Une nouvelle voisine aménage et Tiphaine, tout autant que Milo, est intéressée par le mouvement provoqué dans la rue par le déchargement des cartons et des meubles. Si Tiphaine fixe plus ses regards sur Nora, la mère, Milo est subjugué par Inès, la fille de treize ans. Nora et Alexis sont séparés, et n'ont la garde de ses gamins qu'une semaine sur deux, mais un autre enfant est présent. Un garçon nommé Nassim, qui a l'âge qu'avait Maxime lorsqu'il est décédé. D'ailleurs Tiphaine a cru comprendre Maxime lorsque le garçon s'est présenté alors qu'il regardait par la haie.

Le couple Tiphaine et Sylvain s'est délité progressivement depuis l'accident. Ils ont obtenu d'être les tuteurs de Milo, mais celui-ci pense que s'il aime quelqu'un, s'il s'attache à un être cela ne peut que nuire à cette personne. Pourtant il est attiré par Inès, un sentiment réciproque et la jeune fille tente de l'appâter en communicant par les réseaux sociaux et son portable.

Nora trouve un emploi à mi-temps comme assistante maternelle, mais la défection d'une collègue malade l'oblige à changer ses horaires de travail. Elle va s'occuper de la garderie en fin de classe et elle ne peut plus aller chercher ses enfants. Pour Inès ce n'est pas trop grave, mais elle s'inquiète pour Nassim. Elle sollicite son amie Mathilde mais elle-même doit satisfaire à quelques occupations aussi elle se retourne vers Tiphaine, laquelle accepte volontiers.

Un jour, alors que Sylvain et Nora discutent ensembles, Alexis, le mari de Nora dont c'était la semaine de garde, arrive en compagnie de Nassim et d'Inès. C'est un homme qui n'accepte pas d'être séparé de sa femme et comme de plus il est jaloux et ombrageux, il se pose des questions. D'ailleurs, ces deux maisons jumelles, il les reconnait. Avocat, il a traité une affaire huit ans auparavant et son client s'est pendu. Il en fait part à Nora, puis rentré à son cabinet, il se rend compte qu'il s'est trompé de numéro. Ce n'est pas la maison de Nora qui est devenue la maison du pendu, mais celle qui est accotée à la sienne. Mais ce qu'il ne comprend pas, en vérifiant les noms sur la boite aux lettres, c'est que le nom de Milo est associé à ceux de Tiphaine et Sylvain.

* * * * * * * * *

> **Travail à faire**
**A.** Selon le texte, pourquoi Nora ne peut-elle plus aller chercher ses enfants ? Répondez en une à trois phrases.
**B.** Dans le texte, quelle est la profession d'Alexis ?

> **Section des données**
* * * * * * * * *

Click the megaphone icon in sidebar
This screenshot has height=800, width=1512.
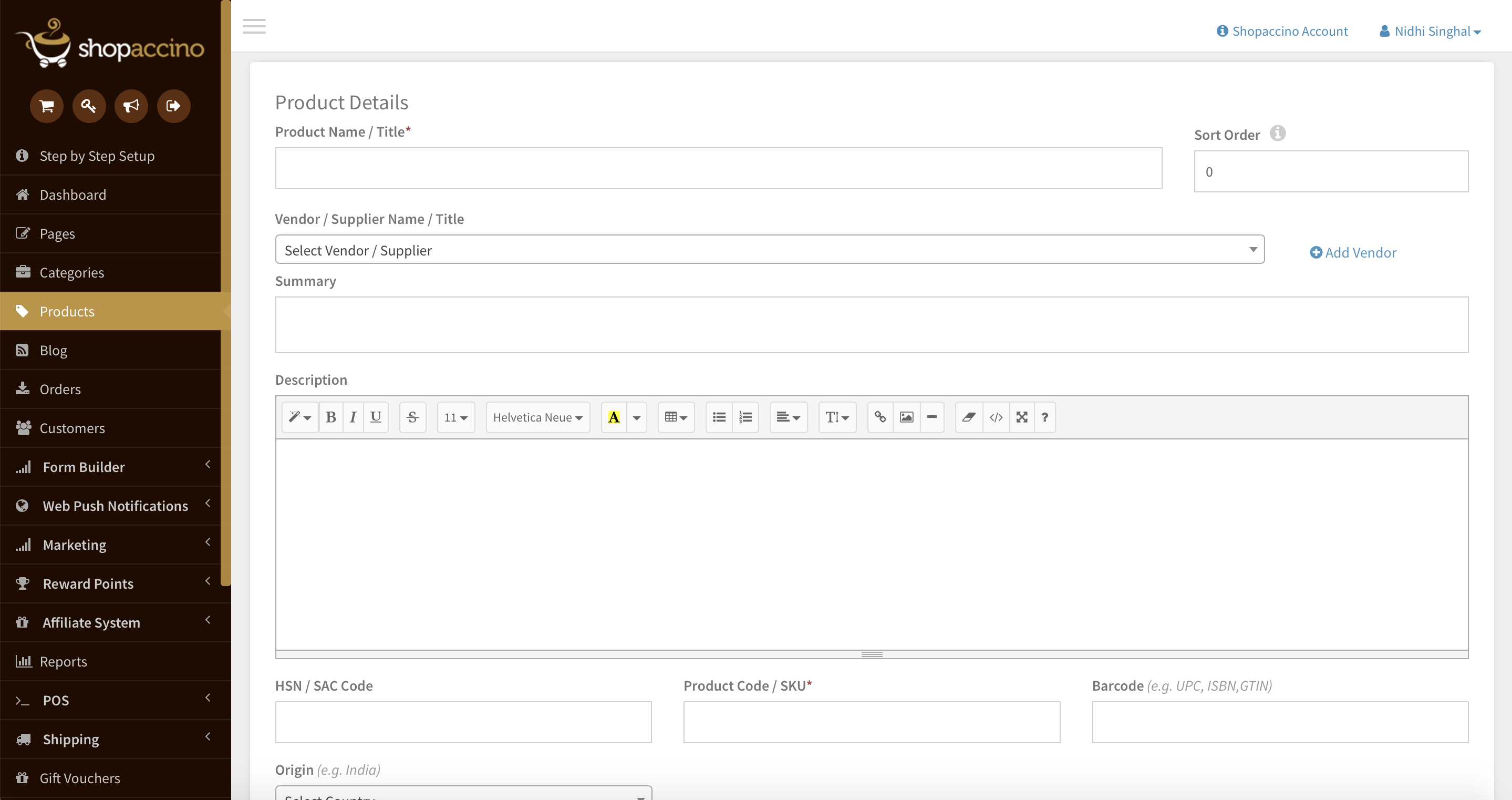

* * * * * * * * *

> **Réponses par tâche**
**A.** Une collègue malade fait défection, ce qui oblige Nora à changer ses horaires de travail. Elle doit désormais s'occuper de la garderie en fin de classe, ce qui l'empêche d'aller chercher ses enfants.

**B.** Il est avocat.